Thursday, November 19, 2015

2.5 How to Manually purge data.

How to Manually purge data.

Manually purging deleted data consists of the following series of steps:

  1. Determine the point in time to which you want to purge deleted data.

  1. Set the Ancient History Mark (AHM) to this point in time using one of the following SQL functions (described in the SQL Reference Manual):

  • SET_AHM_TIME() sets the AHM to the epoch that includes the specified TIMESTAMP value on the initiator node.
     
  • SET_AHM_EPOCH() sets the AHM to the specified epoch.
     
  • GET_AHM_TIME() returns a TIMESTAMP value representing the AHM.
     
  • GET_AHM_EPOCH() returns the number of the epoch in which the AHM is located.
     
  • MAKE_AHM_NOW() sets the AHM to the greatest allowable value (now), and lets you drop pre-existing projections. This purges all deleted data.

What is AHM?
AHM stands for Ancient History Mark.
AHM the epoch prior to which historical data can be purged from physical storage. 
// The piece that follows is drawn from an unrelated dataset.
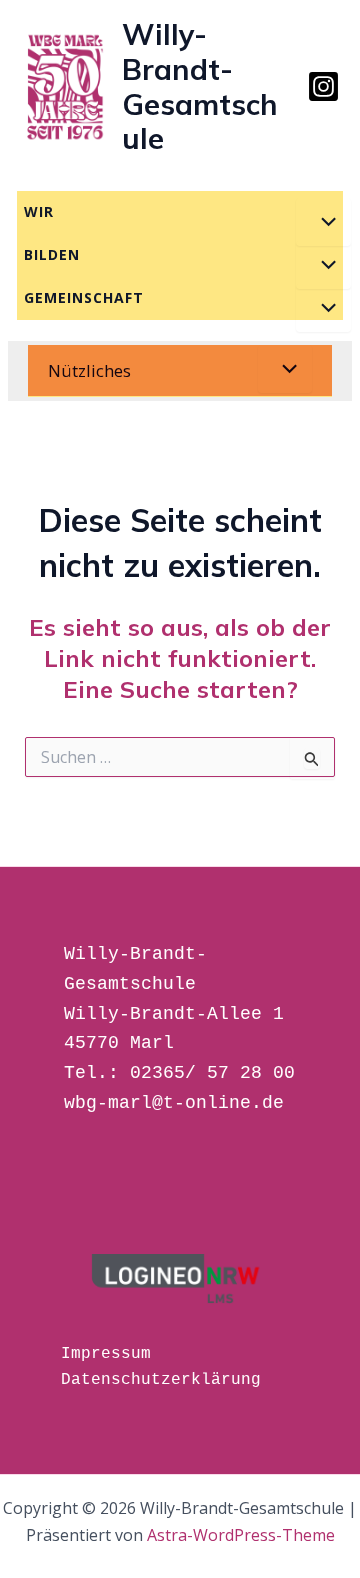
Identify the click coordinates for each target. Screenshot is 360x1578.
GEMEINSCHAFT (84, 297)
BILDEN (52, 254)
When you use SET_AHM_TIME or GET_AHM_TIME, keep in mind that the timestamp you specify is mapped to an epoch, which has (by default) a three-minute granularity. Thus, if you specify an AHM time of '2008-01-01 00:00:00.00' the resulting purge could permanently remove as much as the first three minutes of 2008, or could fail to remove the last three minutes of 2007.

  1. Manually initiate a purge using one of the following SQL functions:

  1. The Tuple Mover performs a mergeout operation to purge the data.


Following are the important functions.
Note that all are functions and we need to execute them using SELECT.

SET_AHM_TIME()
Sets the Ancient History Mark (AHM) to the epoch corresponding to the specified time on the initiator node. This function allows historical data up to and including the AHM epoch to be purged from physical storage.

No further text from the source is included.